Learned, who had driven five hours from a town outside Youngstown, Ohio, was raised Jewish. She wore a gold Star of David around her neck with a Christian cross inserted in the middle of the design. She stood up in one of the morning sessions, attended by about 300 people, most of them women, when the speaker, Alveda King, niece of Dr Martin Luther King, asked if there were any "post-abortive" women present.

Learned runs a small pregnancy counselling clinic called Pregnancy Services of Western Pennsylvania in the town of Sharon, where she attempts to talk young girls and women, most of them poor, out of abortions.
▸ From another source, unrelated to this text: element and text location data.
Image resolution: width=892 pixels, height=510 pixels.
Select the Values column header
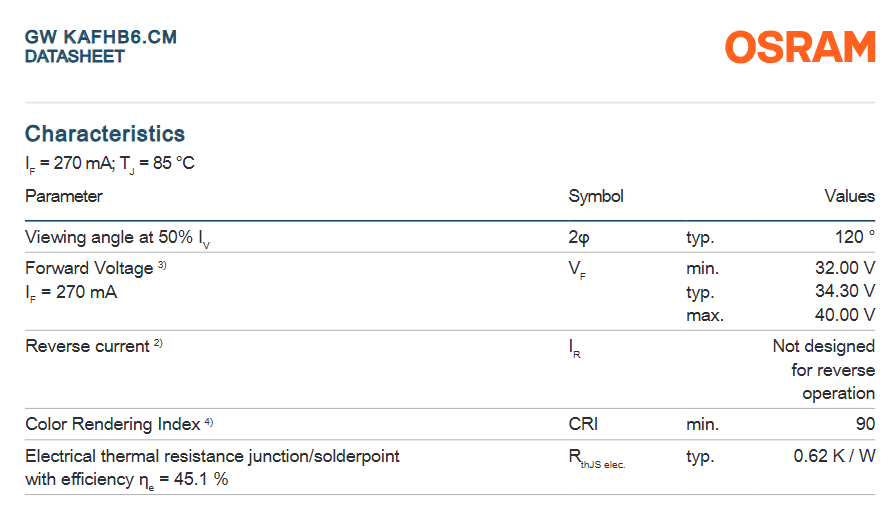pyautogui.click(x=849, y=196)
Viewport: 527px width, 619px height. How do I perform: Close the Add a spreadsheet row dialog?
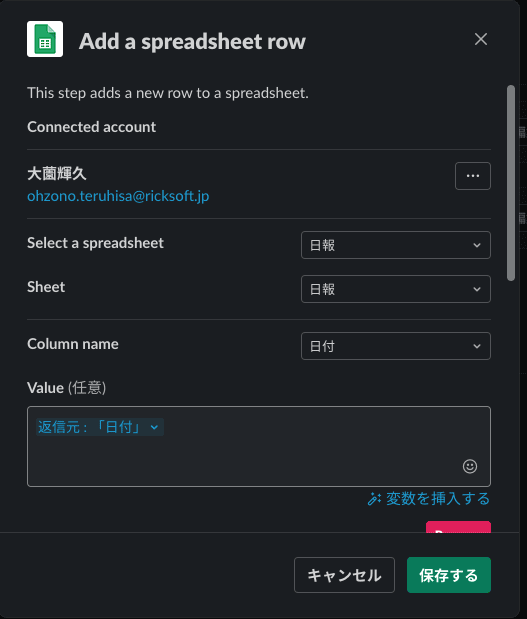click(x=481, y=39)
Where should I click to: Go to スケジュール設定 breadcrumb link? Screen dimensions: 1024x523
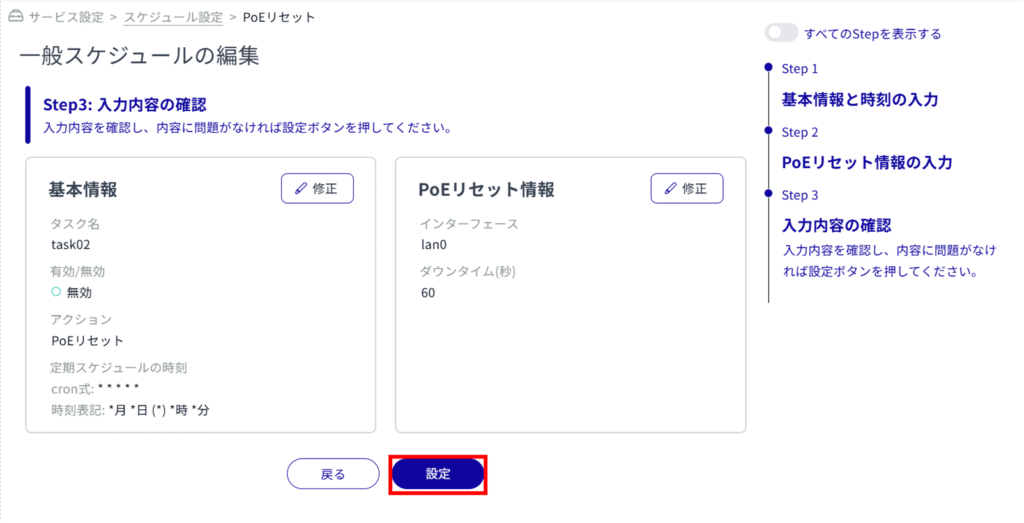[173, 17]
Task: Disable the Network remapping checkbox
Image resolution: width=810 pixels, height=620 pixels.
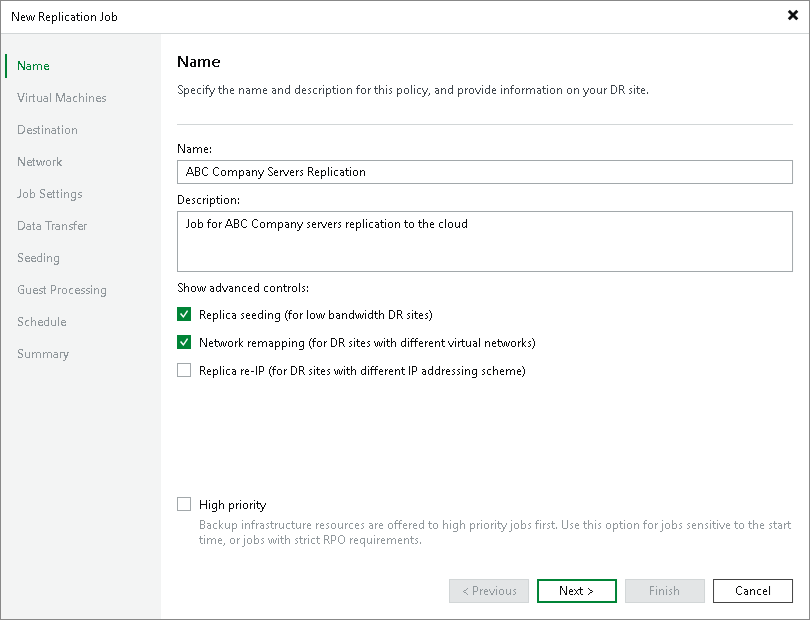Action: (184, 342)
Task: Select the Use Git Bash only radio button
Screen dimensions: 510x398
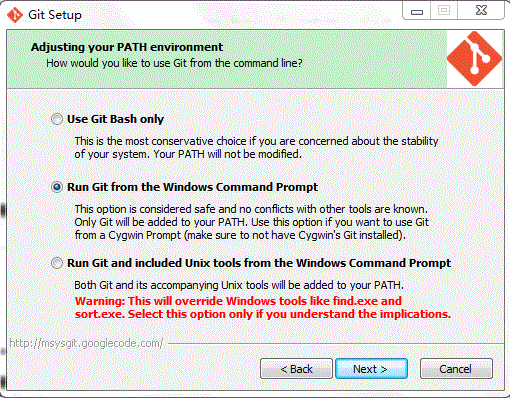Action: click(57, 119)
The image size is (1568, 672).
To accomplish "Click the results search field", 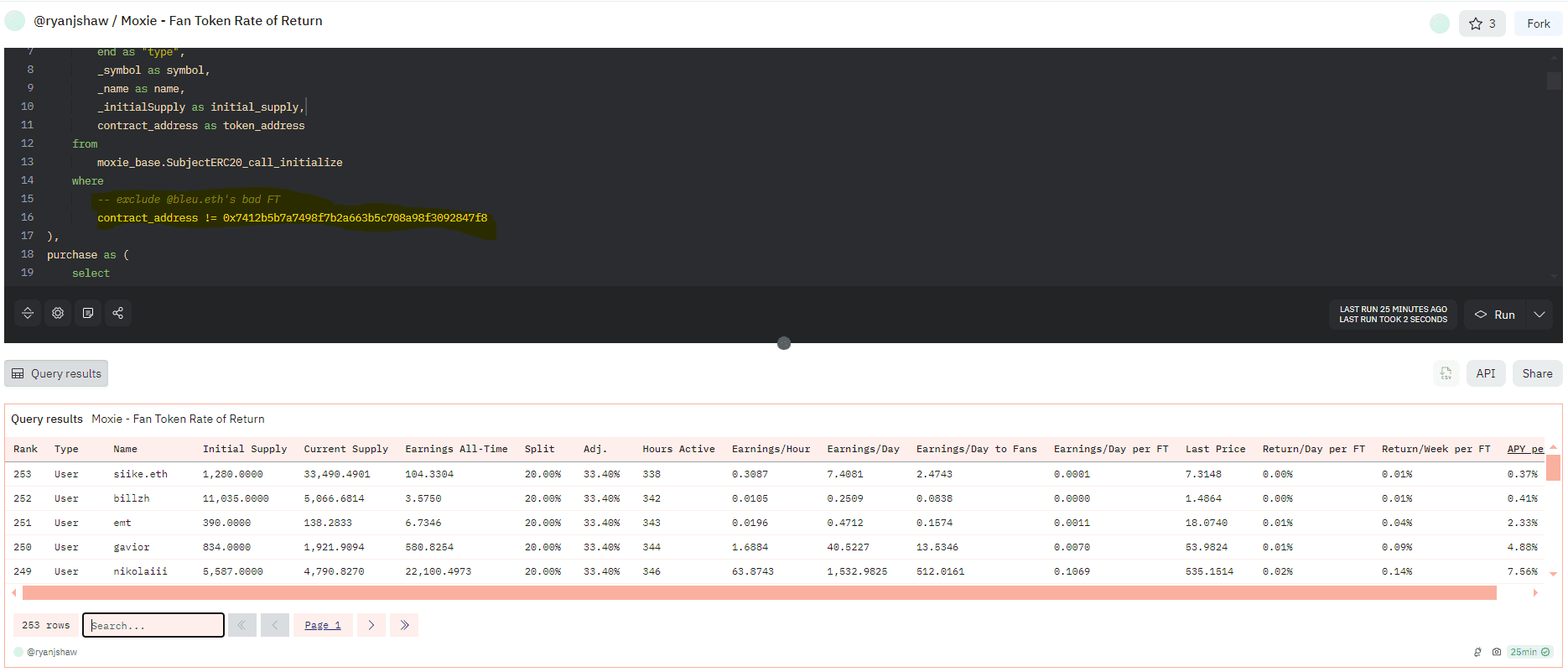I will point(153,625).
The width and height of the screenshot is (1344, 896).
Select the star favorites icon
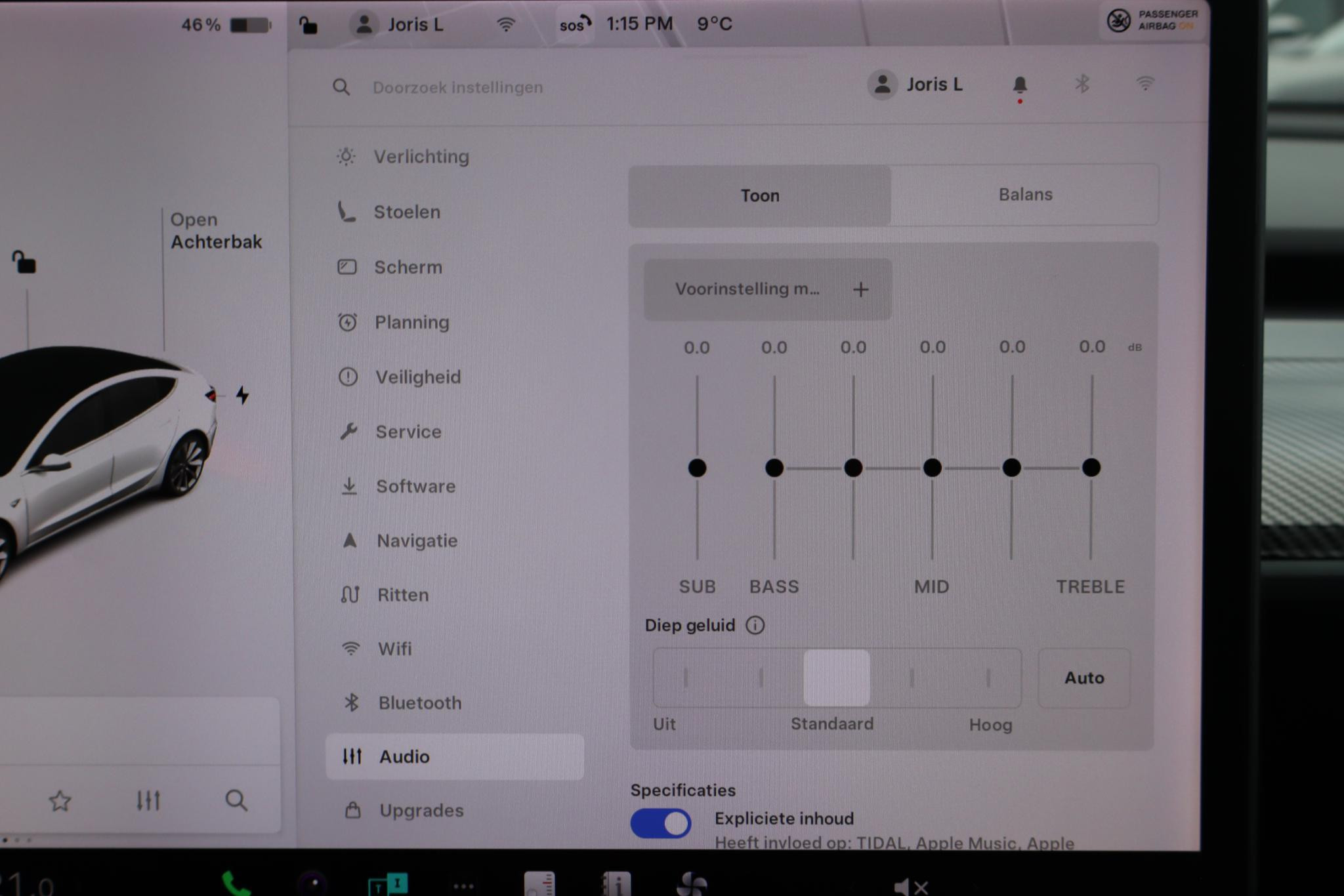point(60,800)
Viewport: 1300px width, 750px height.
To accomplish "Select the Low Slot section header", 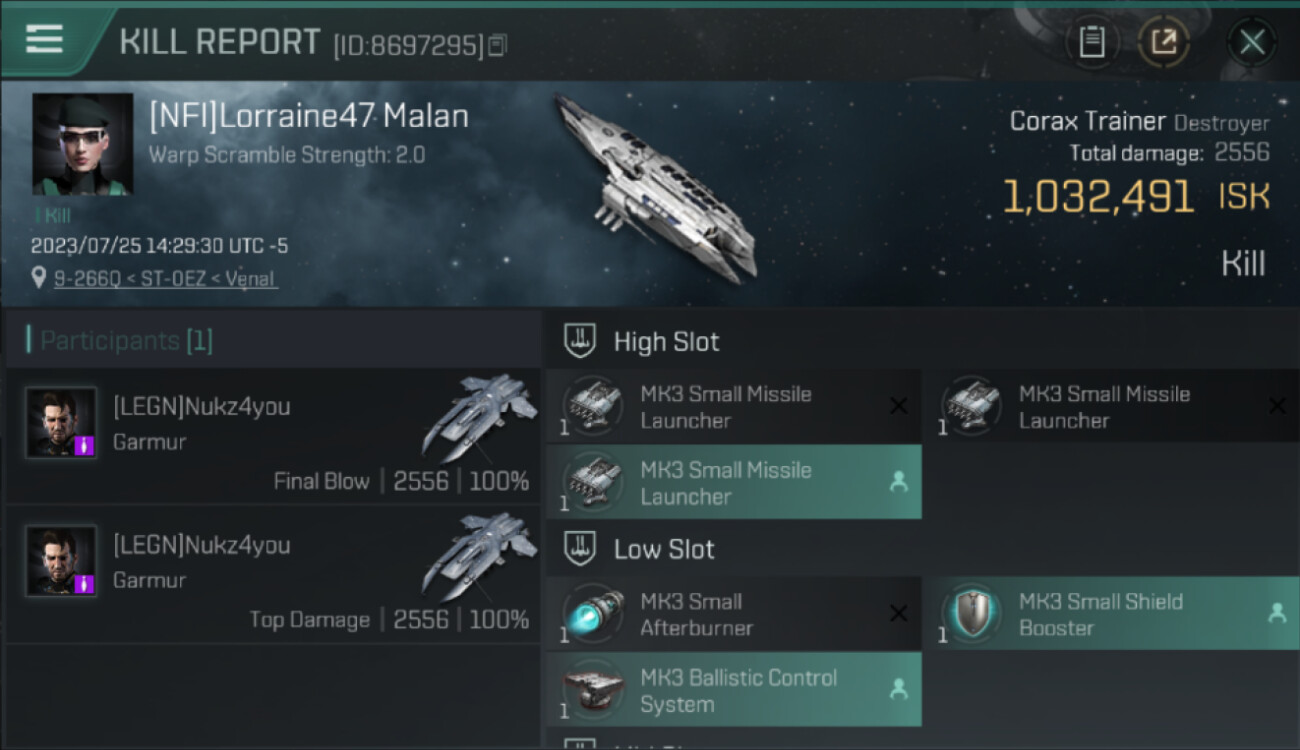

She speaks at local schools, promoting sexual abstinence, rather than birth control, as the only acceptable form of contraception. She found in the fight against abortion, and in her conversion, a structure, purpose and meaning that previously eluded her. The battle against abortion is one of the Christian right's most effective recruiting tools. It plays on the guilt and shame of women who have had abortions, accusing them of committing murder, and promising redemption and atonement in the "Christian" struggle to make abortion illegal - a fight for life against "the culture of death".

Learned's life before she was saved was, like for many in this mass movement, chaotic and painful. Her childhood was stolen from her. She was sexually abused by a close member of the family. Her mother periodically woke her and her younger sister and two younger brothers in the middle of the night to flee landlords who wanted back rent. The children would be bundled into the car and driven in darkness to a strange apartment in another town. Her mother worked nights and weekends as a bartender. Learned, the eldest, often had to run the home. Her younger sister, who was sexually abused by another family member, eventually committed suicide as an adult, something Learned also considered. As a teenager she had an abortion.

She was taking classes at Pacific Christian College several years later when she saw an anti-abortion film called The Silent Scream. "You see in this movie the baby backing up trying to get away from this suction tube," she said. "And its mouth is open and it is like this baby is screaming.

"I flipped out. It was at that moment that God just took this veil that I had over my eyes for the last eight years. I couldn't breathe. I was hyperventilating. I ran outside. One of the girls followed me. And she said, 'Did you commit your life to Christ?' And I said, 'I did.' And she said, 'Did you ask for your forgiveness of sins?' And I said, 'I did.' And she goes, 'Does that mean all your sins, or does that mean some of them?' And I said, 'I guess it means all of them.' So she said, 'Basically, you are thinking God hasn't forgiven you for your abortion because that is a worse sin than any of your other sins that you have done.'"

The film brought her into the fight to make abortion illegal. Her activism became atonement for her own abortion. She struggled with depression after she gave birth to her daughter Rachel. When she came home from the hospital she was unable to care for her infant. She thought she saw an eight-year-old boy standing next to her bed. It was, she is sure, the image of the son she had murdered.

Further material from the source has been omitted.